During my night on patrol, my team – Bakyt and Arsen – responded to several minor traffic violations, two gunfights at nightclubs, and two hit-and-run accidents.
One striking element about police work in Bishkek that I discovered was the complete lack of respect locals have for law-enforcement officers. In nearly all of the cases I observed suspects challenged the police, threatening them with physical violence and warnings about having influential government contacts.
“I am a son of a general and who are you?” a drunken man in his early twenties shouted at Arsen when he tried to arrest him. The man was allegedly involved in one of the nightclub shootings. This type of response is hardly a surprise to Arsen and Bakyt. “Everyone is somebody’s son in Bishkek,” they both told me.

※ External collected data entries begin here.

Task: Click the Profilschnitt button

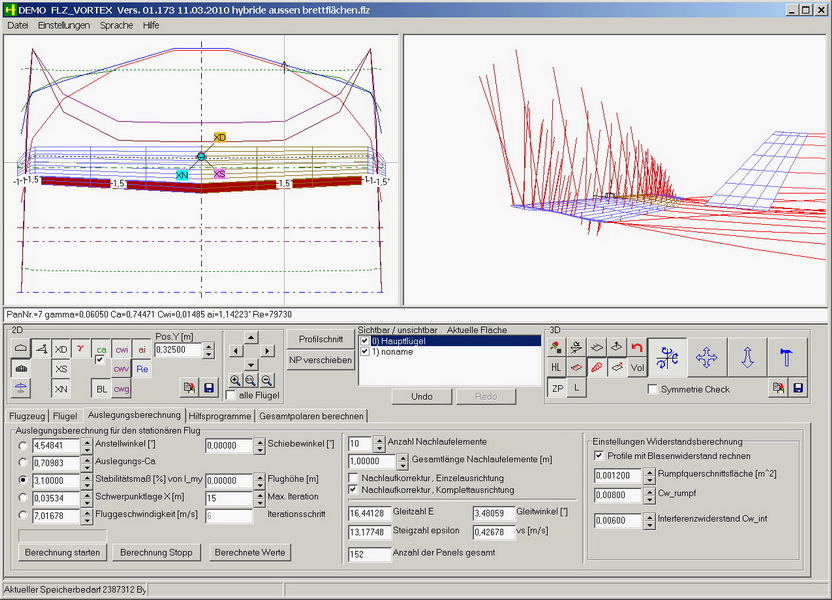Action: pyautogui.click(x=320, y=339)
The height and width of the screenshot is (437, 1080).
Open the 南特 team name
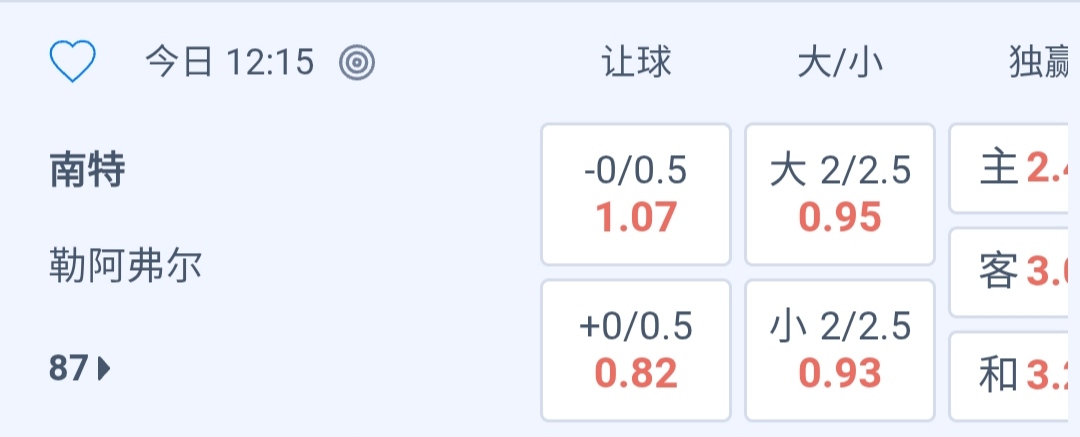pyautogui.click(x=87, y=171)
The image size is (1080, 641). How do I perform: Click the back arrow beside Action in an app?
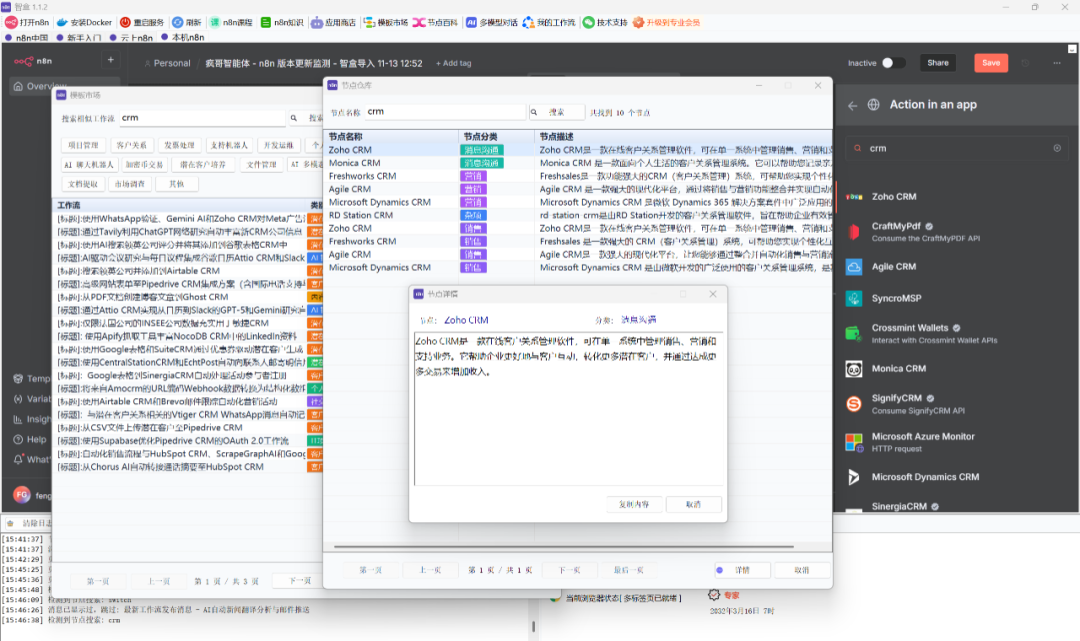[x=853, y=105]
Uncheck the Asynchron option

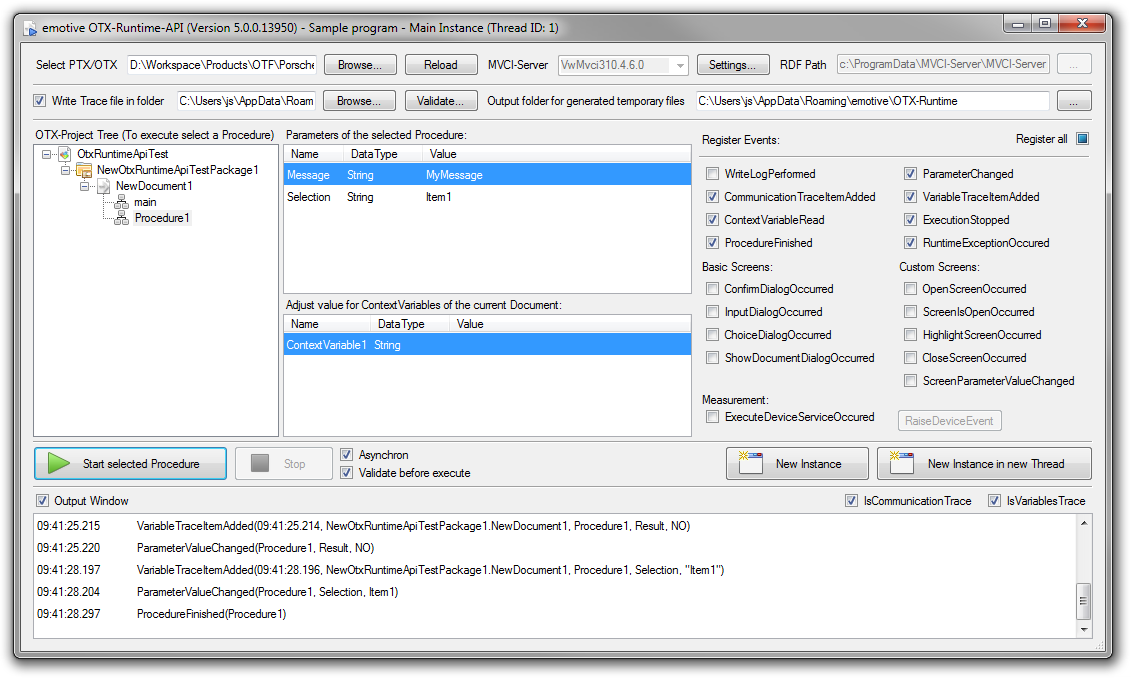(347, 455)
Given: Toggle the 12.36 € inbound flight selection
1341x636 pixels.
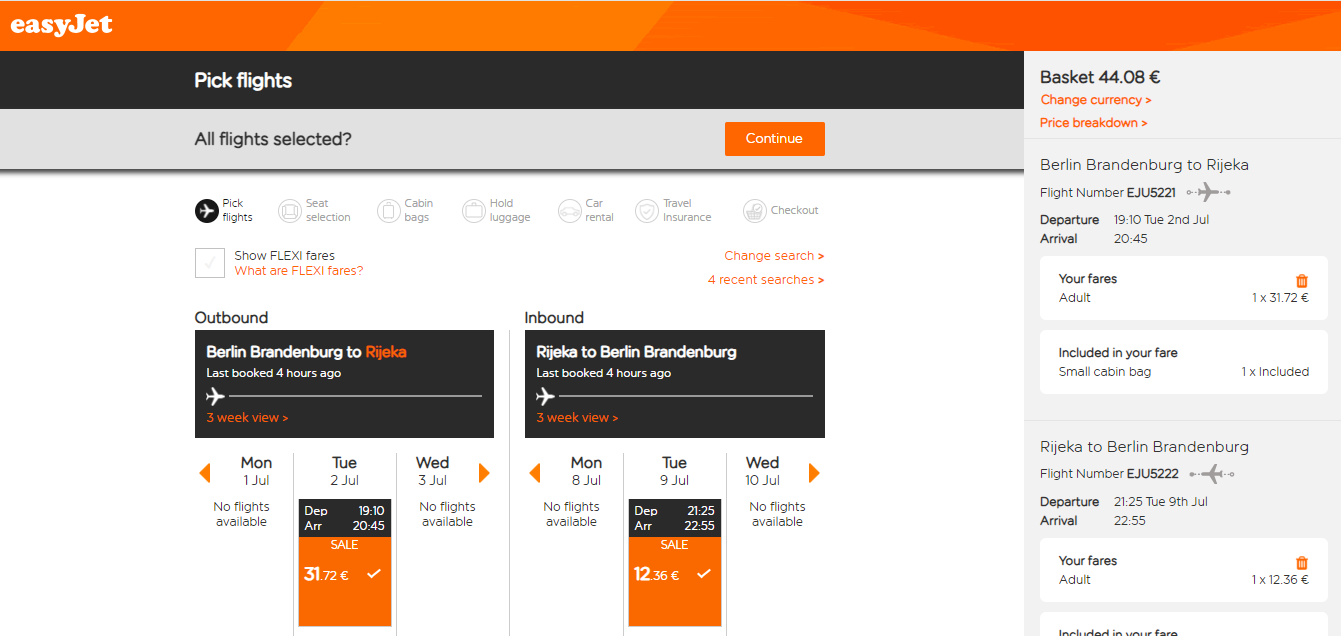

As two teenage girls, both dressed to party, jaywalked across Manas Avenue, Arsen called out through a loud speaker: “Please use the walkway” The girls were fast to shout back: “It is my birthday! What’s your business?”
Asked about the worst part of their job, both men answered: “the recurring feeling of injustice.” Arsen explained that there are times when he and other officers seize a driver’s license from a drunk or aggressive motorist, only to see the accused the next day, driving around Bishkek like nothing happened because he or she had used government connections to escape punishment.
“They sometimes drive past us and wave their hands, sneering “I told ‘ya it wasn't worth it!’” said Bakyt. The feeling of injustice is especially acute when police commanders blame rank-and-file officers for failing to prevent accidents caused by drunk drivers, he added. Bakyt said that, lately, the worst scofflaws are drivers for members of parliament and government employees.
The two also said equipment shortages are common. Very few police even have handcuffs. Most drive old Russian VAZ-7s – cars that break down frequently. “We sometimes see drivers passing on a red light, but we simply can't catch them,” according to Bakyt, who drove the night I rode along. Instead of patrolling the streets and competing with speeding drivers, Bishkek policemen prefer to hide behind trees at busy intersections and step out waving their truncheons to flag down drivers.
Despite the frustrations, Bakyt and Arsen see plenty to like about the reform initiative. One major upside of the new system is that police arrive much faster at altercations and crime scenes, including muggings, fights and auto accidents. Previously patrol cars would leave from a central office in downtown Bishkek, losing valuable time as they drove to the city’s outskirts. Now they are often able to reach the destination within 2-5 minutes. “The number of calls from citizens has increased over the past month,” noted Aleksandr Leitin, the pilot project’s independent observer.
Police also like the switch to an 8-hour workday instead of 12-hour shifts. “I get time to spend with my family”, says Arsen, who used to leave home at dawn and come back after his kids were asleep.
The reform’s biggest challenge may be changing the attitudes of law-enforcement officers concerning the use of coercion. Bakyt and Arsen see the merit of respecting individual rights, and they acknowledged that the use of coercive methods may be harmful to promoting the rule of law. At the same time, they continue to see coercive tactics as a practical necessity. “How [else] would you find out if an alleged killer had accomplices?” asked Bakyt, who noted the existing investigatory capabilities of law-enforcement agencies are limited.
Both Bakyt and Arsen stressed that if the Bezopasnaya Doroga was to succeed, mechanisms would have to be put in place to prevent politicians from interceding in cases, both big and small, to rescue friends and relatives from punishment.
Mamyrov, the Interior Ministry official, agreed that the reform must not only involve police officers, but also politicians. “Change will only be possible if political leaders are clean,” he said.
Erica Marat is a commentator on Central Asian affairs.